Andy Burnham, l'homme largement pressenti pour être le prochain Premier ministre britannique, a dévoilé son grand plan pour réparer le système « brisé » du pays. Sa prescription ? Un énorme rééquilibrage des pouvoirs, une lutte contre le coût de la vie, et – pourquoi pas – un nouveau hub gouvernemental dans le Nord.

Lors d'un discours important, Burnham a déclaré que « plus de la même chose » ne suffirait pas. Il propose un plus grand contrôle public des biens essentiels comme l'eau, le logement, l'énergie et les transports – parce que rien ne dit « restaurer la confiance dans la politique » comme le gouvernement qui gère votre eau du robinet. Il veut aussi un hub « No 10 North » pour superviser la répartition des pouvoirs depuis Whitehall, dirigé par son ancien directeur général à Manchester. Parce que s'il y a une chose dont Whitehall a besoin, c'est d'un autre bureau.

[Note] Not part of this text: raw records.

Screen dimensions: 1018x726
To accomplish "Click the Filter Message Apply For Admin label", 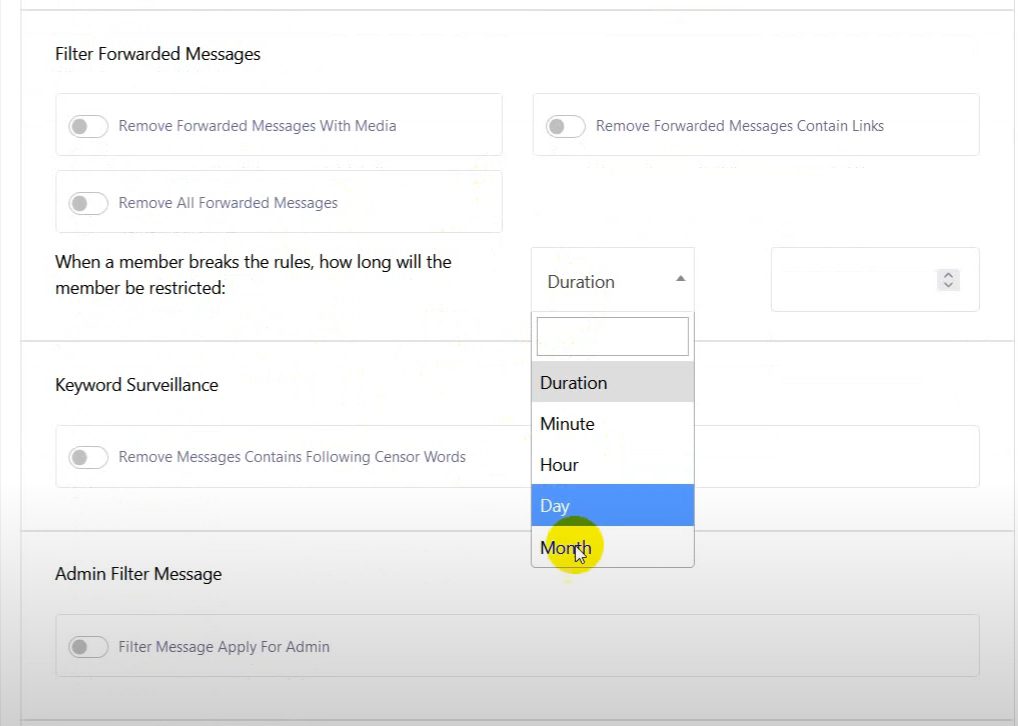I will 224,647.
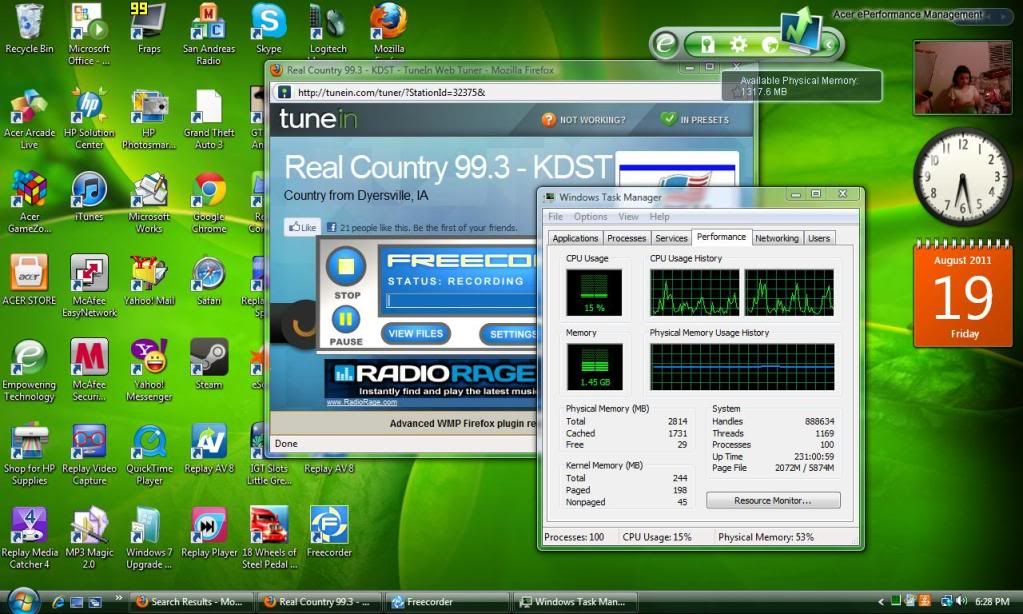Launch iTunes from the desktop
The width and height of the screenshot is (1023, 614).
point(89,190)
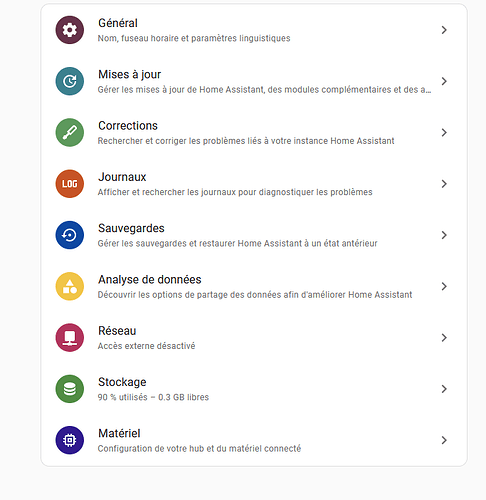Image resolution: width=486 pixels, height=500 pixels.
Task: Click the yellow Analyse de données shapes icon
Action: coord(69,287)
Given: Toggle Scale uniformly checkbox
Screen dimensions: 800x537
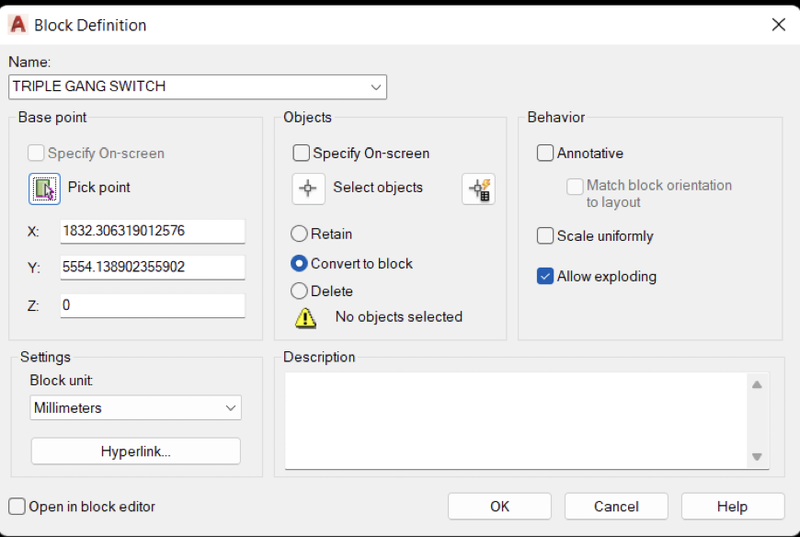Looking at the screenshot, I should [545, 236].
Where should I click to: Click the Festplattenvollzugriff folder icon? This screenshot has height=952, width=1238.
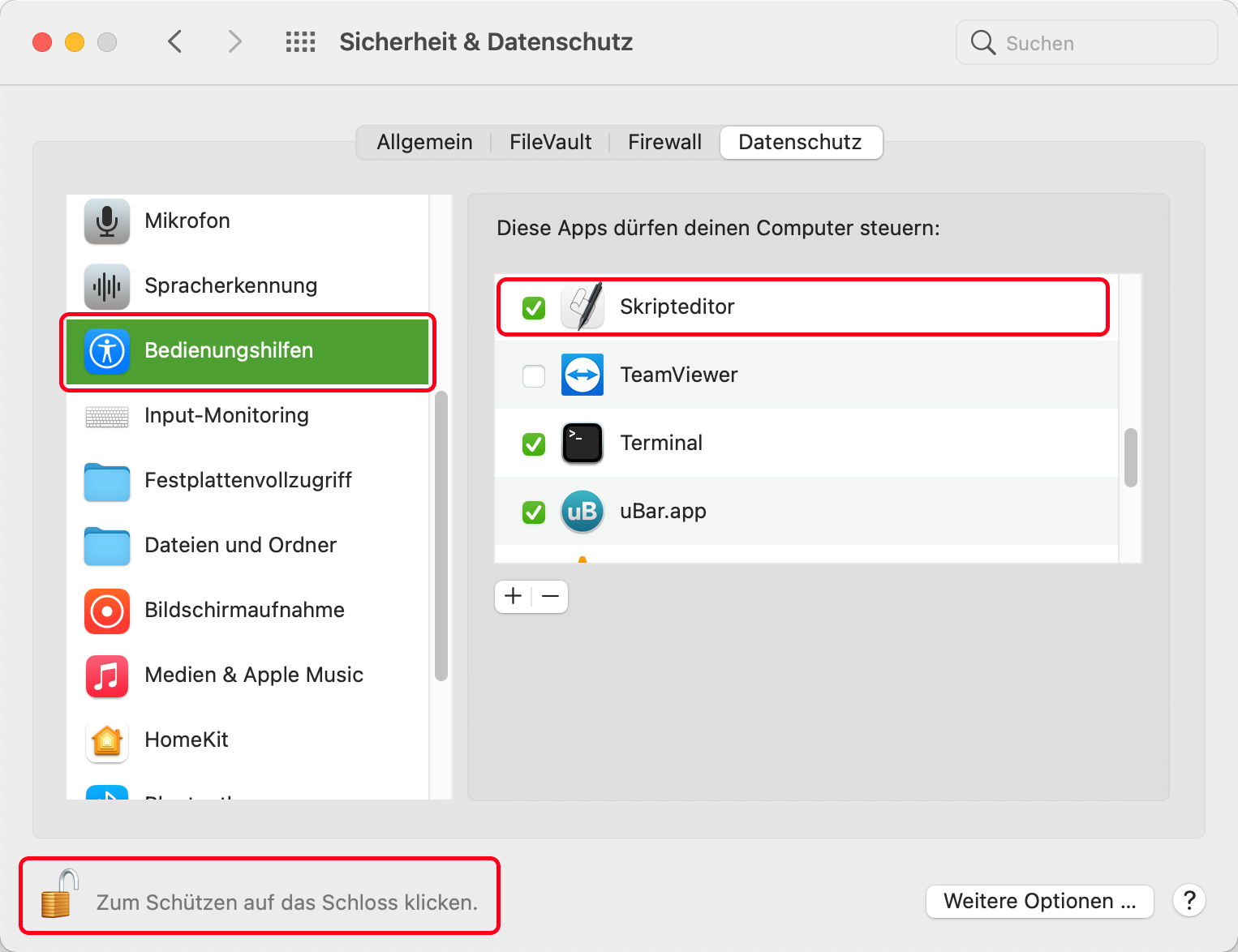(x=107, y=481)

En matière de logement, Burnham promet le plus grand programme de construction de logements sociaux depuis l'après-guerre. Pour les centres-villes, il planifie une « renaissance » grâce à une réforme des taxes professionnelles. Et dans l'éducation, il veut équilibrer les filières académiques et techniques, probablement en donnant aux cours de menuiserie le même respect qu'à Shakespeare. L'objectif : améliorer le niveau de vie et prouver que la politique peut réellement fonctionner. Ambitieux, mais au moins il ne promet pas de faire arriver les trains à l'heure.